----- Input -----
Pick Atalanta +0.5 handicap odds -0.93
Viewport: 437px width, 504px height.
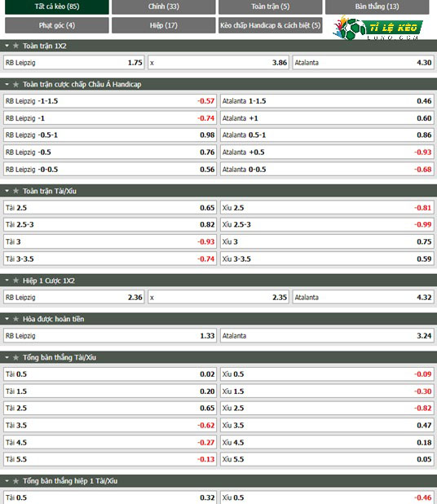tap(327, 152)
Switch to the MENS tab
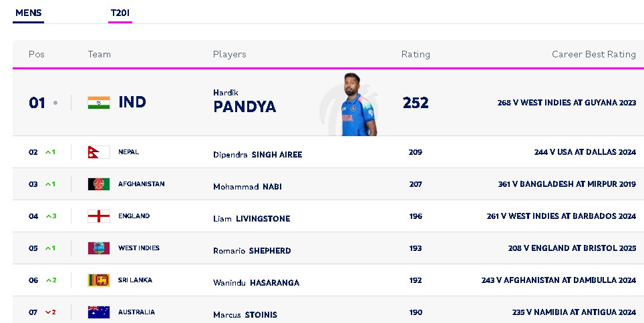The height and width of the screenshot is (323, 644). (x=28, y=13)
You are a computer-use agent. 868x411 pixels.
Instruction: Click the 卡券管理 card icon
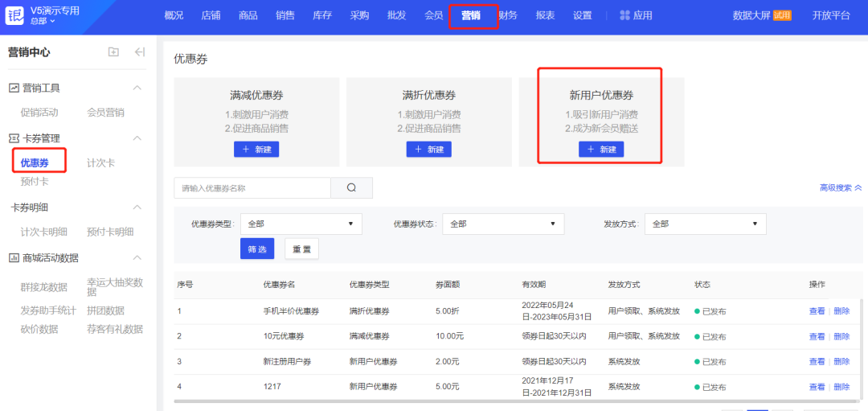pos(14,138)
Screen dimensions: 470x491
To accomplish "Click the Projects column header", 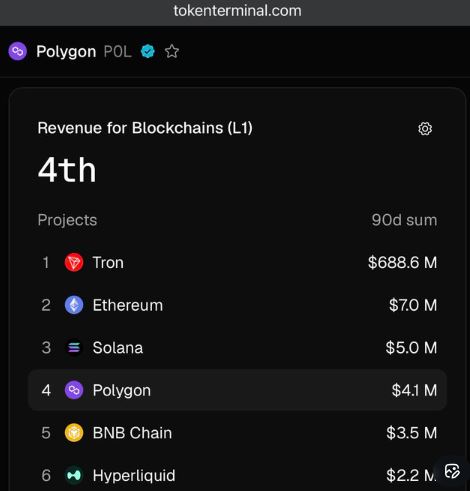I will [67, 220].
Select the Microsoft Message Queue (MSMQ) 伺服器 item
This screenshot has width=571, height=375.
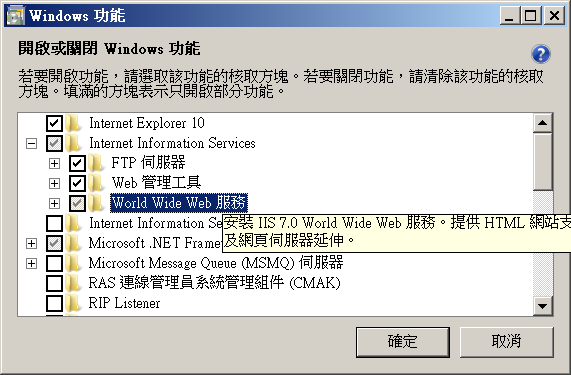[216, 263]
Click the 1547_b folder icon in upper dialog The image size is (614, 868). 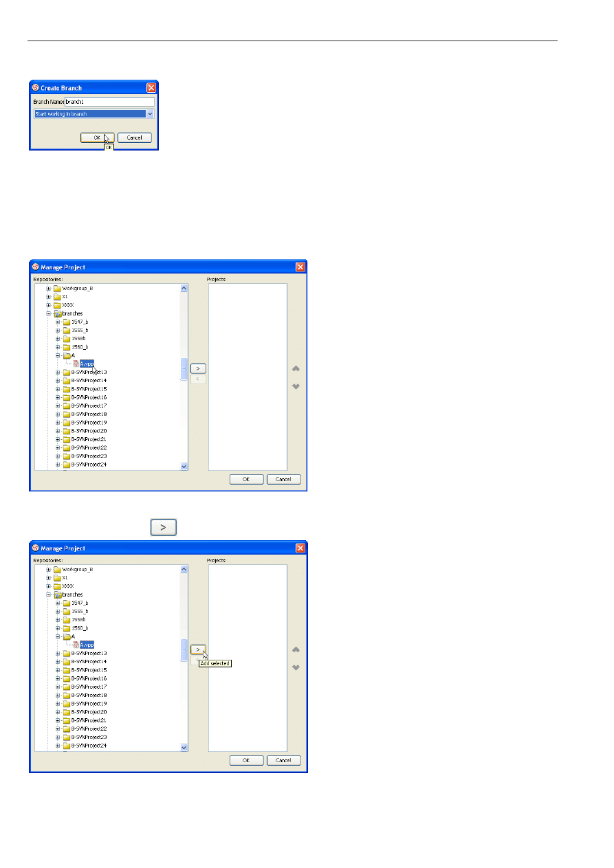tap(67, 322)
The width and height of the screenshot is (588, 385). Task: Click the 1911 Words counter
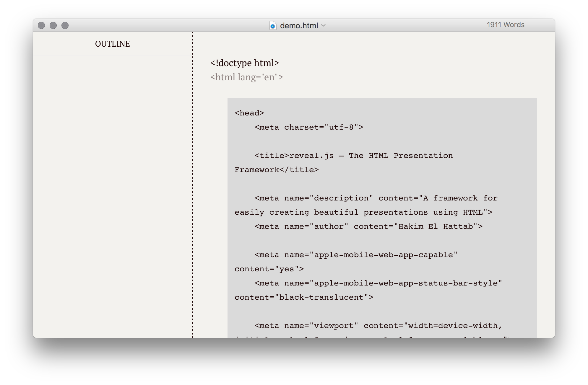[x=506, y=25]
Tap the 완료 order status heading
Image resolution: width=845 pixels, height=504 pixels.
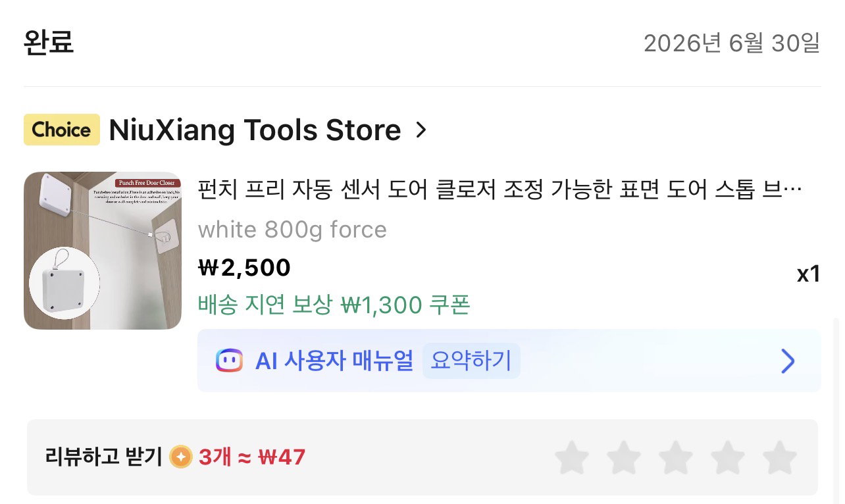click(49, 42)
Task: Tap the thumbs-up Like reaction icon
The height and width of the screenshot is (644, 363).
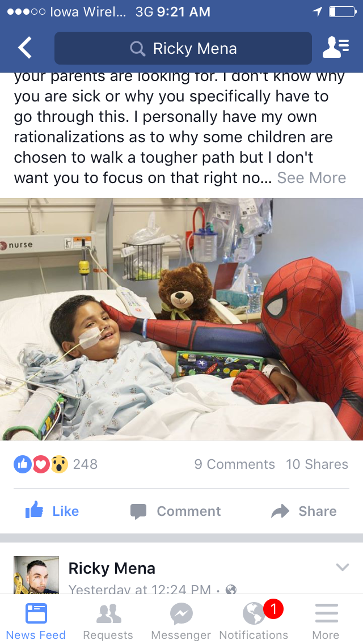Action: 23,464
-----
#### [Exercise]
Reproduce exactly, with nothing added, the lines from the line with "Image resolution: width=845" through the end of the entries above; pictures are to be left out.

#### [Exercise result]
Image resolution: width=845 pixels, height=504 pixels.
click(49, 42)
Task: Tap the thumbs-up Like reaction icon
The height and width of the screenshot is (644, 363).
Action: 23,464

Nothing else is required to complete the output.